6) Use-after-free (CVE-ID: CVE-2021-3760)
The vulnerability allows a local user to escalate privileges on the system.
The vulnerability exists due to a use-after-free error in the NFC stack. A local user can trigger use-after-free error to escalate privileges on the system.
7) Insufficient verification of data authenticity (CVE-ID: CVE-2021-3772)
The vulnerability allows a remote attacker to perform a denial of service attack (DoS) on the target system.The vulnerability exists due to insufficient verification of data authenticity in the Linux SCTP stack. A remote attacker can exploit this vulnerability to perform a denial of service attack.
8) Out-of-bounds write (CVE-ID: CVE-2021-41864)
The vulnerability allows a local user to escalate privileges on the system.
The vulnerability exists due to a boundary error when processing untrusted input. A local user can gain access to out-of-bounds memory leading to a system crash or a leak of internal kernel information.
9) Out-of-bounds write (CVE-ID: CVE-2021-42008)

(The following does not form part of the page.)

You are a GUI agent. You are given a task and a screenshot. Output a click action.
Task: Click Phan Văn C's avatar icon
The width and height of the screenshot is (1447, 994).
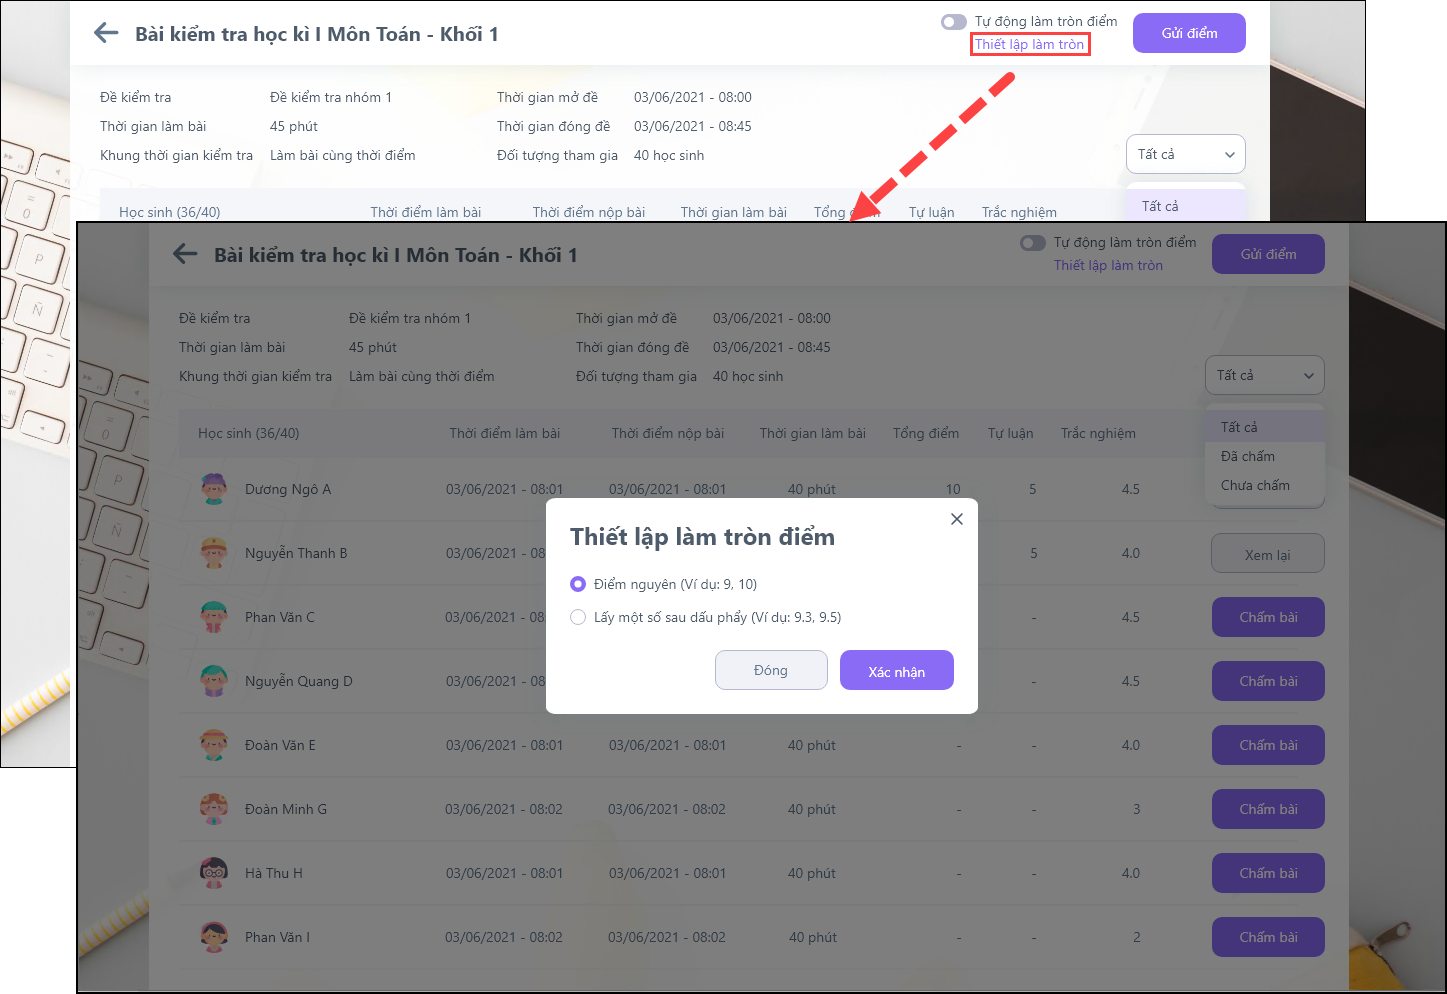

The vulnerability allows a local user to escalate privileges on the system.
The vulnerability exists due to a boundary error in the decode_data() function in drivers/net/hamradio/6pack.c in the Linux kernel. A local user can send input from a process that has the CAP_NET_ADMIN capability and escalate privileges on the system.
10) Out-of-bounds write (CVE-ID: CVE-2021-42252)
The vulnerability allows a local user to execute arbitrary code.
The vulnerability exists due to an out-of-bounds write within the aspeed_lpc_ctrl_mmap() function in drivers/soc/aspeed/aspeed-lpc-ctrl.c. A local user can execute arbitrary code.
11) Buffer overflow (CVE-ID: CVE-2021-42739)
The vulnerability allows a local user to escalate privileges on the system.
The vulnerability exists due to a boundary within the firewire subsystem in the Linux kernel in drivers/media/firewire/firedtv-avc.c and drivers/media/firewire/firedtv-ci.c files. A local privileged user can run a specially crafted program tat calls avc_ca_pmt() function to trigger memory corruption and execute arbitrary code with elevated privileges.
12) Unchecked Return Value (CVE-ID: CVE-2021-43056)
The vulnerability allows a local user to perform a denial of service attack.
The vulnerability exists due to an arch/powerpc/kvm/book3s_hv_rmhandlers.S implementation error when handling SRR1 register values. A local user can perform a denial of service attack, when the host is running on Power8.
13) Improper Validation of Array Index (CVE-ID: CVE-2021-43389)
The vulnerability allows a local user to execute arbitrary code with elevated privileges.The vulnerability exists due to improper validation of array index in the ISDN CAPI implementation within detach_capi_ctr() function in drivers/isdn/capi/kcapi.c. A local user can send specially crafted data to the system and execute arbitrary code with elevated privileges.
14) Security restrictions bypass (CVE-ID: CVE-2018-13405)
The vulnerability allows a local attacker to create arbitrary files on the target system.
The vulnerability exists due to the inode_init_owner function, as defined in the fs/inode.c source code file, allows the creation of arbitrary files in set-group identification (SGID) directories. A local attacker can create arbitrary files with unintended group ownership.
Remediation
Install update from vendor's website.